When `escape_special_chars(true)` is enabled, the converter uses position-aware
escaping that only escapes characters where they would create markdown constructs:

- Core characters (`\`, `` ` ``, `*`, `_`, `[`, `]`, `<`) are always escaped
- Positional characters (`#`, `>`, `-`, `+`, `.`, `!`) are only escaped where
  they could create headings, blockquotes, lists, or image syntax
- Characters like `{`, `}`, `(`, `)`, `~` are **not** escaped since they don't
  create markdown constructs in standard/GFM markdown

```rust
use quick_html2md::{html_to_markdown_with_options, MarkdownOptions};

let options = MarkdownOptions::new().escape_special_chars(true);

let html = "<p>Price is $10.99 and fn() { return x; }</p>";
let md = html_to_markdown_with_options(html, &options);
// Braces, parens, and periods are NOT escaped
// Output: Price is $10.99 and fn() { return x; }
```

## Efficient Structural HTML Handling

Empty or whitespace-only structural elements (`<div>`, `<section>`, `<nav>`, etc.)
are collapsed rather than producing inflated output.

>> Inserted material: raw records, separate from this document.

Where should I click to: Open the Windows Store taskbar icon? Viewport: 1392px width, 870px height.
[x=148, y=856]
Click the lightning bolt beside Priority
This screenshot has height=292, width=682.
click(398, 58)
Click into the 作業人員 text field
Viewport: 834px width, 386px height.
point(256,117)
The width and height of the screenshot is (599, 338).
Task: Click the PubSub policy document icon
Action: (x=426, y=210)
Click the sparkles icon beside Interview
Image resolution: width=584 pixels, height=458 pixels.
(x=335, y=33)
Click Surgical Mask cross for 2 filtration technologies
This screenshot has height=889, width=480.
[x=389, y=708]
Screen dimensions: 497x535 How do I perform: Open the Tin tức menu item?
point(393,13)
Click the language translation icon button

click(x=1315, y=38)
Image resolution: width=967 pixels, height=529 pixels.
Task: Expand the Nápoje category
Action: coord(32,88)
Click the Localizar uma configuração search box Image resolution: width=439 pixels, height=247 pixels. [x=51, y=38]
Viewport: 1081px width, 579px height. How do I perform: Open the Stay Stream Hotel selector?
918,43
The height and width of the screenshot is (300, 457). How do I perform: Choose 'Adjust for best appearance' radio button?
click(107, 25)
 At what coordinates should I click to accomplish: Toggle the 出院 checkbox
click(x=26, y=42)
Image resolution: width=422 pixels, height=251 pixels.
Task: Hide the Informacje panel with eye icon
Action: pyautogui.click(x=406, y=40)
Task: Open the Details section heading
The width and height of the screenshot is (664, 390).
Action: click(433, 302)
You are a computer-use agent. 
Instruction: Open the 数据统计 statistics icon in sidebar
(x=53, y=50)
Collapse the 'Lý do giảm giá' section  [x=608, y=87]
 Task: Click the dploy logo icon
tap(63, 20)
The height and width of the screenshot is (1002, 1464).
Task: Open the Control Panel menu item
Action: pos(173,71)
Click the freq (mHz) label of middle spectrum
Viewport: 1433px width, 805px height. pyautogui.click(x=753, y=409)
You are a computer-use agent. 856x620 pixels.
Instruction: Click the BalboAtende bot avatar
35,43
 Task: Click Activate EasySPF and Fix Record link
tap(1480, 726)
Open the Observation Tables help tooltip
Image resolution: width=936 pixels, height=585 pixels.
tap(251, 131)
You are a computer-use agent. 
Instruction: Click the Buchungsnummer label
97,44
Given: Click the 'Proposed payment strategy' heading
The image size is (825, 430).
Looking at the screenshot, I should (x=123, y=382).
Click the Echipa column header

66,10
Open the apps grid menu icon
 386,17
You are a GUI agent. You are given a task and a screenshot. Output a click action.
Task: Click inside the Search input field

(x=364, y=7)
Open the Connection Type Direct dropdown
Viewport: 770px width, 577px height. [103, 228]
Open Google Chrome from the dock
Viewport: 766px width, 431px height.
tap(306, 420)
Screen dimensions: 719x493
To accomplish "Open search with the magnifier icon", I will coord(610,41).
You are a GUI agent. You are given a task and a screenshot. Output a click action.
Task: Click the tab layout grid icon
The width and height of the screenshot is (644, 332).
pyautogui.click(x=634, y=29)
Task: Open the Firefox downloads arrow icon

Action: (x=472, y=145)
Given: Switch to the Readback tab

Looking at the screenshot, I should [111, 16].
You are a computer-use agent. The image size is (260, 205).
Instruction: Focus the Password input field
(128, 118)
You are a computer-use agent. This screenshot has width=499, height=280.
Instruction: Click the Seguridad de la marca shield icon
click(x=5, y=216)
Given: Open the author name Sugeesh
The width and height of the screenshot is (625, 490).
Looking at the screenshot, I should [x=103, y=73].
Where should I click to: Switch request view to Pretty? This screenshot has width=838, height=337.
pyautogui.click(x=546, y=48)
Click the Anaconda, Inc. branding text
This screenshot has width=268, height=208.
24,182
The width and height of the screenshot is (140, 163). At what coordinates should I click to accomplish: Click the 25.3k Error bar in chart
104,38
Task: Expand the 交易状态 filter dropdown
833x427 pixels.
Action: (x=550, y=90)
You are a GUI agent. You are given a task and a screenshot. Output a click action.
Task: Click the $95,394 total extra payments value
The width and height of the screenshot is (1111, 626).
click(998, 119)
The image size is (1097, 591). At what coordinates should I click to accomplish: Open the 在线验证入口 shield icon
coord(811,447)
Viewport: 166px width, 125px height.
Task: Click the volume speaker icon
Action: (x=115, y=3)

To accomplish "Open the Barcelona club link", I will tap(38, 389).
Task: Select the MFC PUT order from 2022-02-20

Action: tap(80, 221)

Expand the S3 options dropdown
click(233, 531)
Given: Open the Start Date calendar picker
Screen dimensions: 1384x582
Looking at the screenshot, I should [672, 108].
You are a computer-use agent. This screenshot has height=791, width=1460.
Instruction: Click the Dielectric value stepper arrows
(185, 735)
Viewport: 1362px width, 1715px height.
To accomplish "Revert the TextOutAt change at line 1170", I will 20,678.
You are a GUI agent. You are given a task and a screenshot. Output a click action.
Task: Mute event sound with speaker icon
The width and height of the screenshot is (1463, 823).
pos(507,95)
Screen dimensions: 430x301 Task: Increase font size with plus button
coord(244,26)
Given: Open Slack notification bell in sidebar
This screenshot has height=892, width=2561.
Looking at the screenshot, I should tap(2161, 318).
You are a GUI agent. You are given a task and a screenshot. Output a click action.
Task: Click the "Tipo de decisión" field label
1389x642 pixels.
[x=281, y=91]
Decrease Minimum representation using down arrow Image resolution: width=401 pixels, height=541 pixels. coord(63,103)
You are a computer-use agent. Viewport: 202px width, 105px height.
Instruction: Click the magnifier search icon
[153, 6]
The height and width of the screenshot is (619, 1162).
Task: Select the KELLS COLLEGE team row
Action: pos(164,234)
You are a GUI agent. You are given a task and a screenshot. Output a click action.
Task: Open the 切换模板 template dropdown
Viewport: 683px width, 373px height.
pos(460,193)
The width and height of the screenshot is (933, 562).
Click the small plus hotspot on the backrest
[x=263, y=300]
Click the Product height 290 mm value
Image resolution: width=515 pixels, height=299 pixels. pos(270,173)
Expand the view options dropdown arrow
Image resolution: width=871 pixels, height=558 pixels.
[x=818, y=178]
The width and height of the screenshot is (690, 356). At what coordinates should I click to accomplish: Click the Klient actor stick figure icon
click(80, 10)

This prevents the 3-40x size
inflation that can occur on complex pages with deep `<div>` nesting.

## Optional Features

- `url` - Enable the `url` crate for more robust URL resolution

```toml
[dependencies]
quick_html2md = { version = "0.2", features = ["url"] }
```

## Migration from html-cleaning

If you were using `html_cleaning::markdown`:

```rust
// Before
use html_cleaning::markdown::html_to_markdown;

// After
use quick_html2md::html_to_markdown;
```

The API is identical - just change the import.

## Changelog

### v0.2.1
- Fixed period escaping inside headings (e.g., `### 1. Section` no longer becomes `### 1\. Section`)

### v0.2.0
- Position-aware smart escaping (only escapes where markdown constructs would be created)
- Structural HTML handling (collapses empty `<div>` nesting)
- Whitespace-only text node filtering

## License

Licensed under either of Apache License, Version 2.0 or MIT license at your option.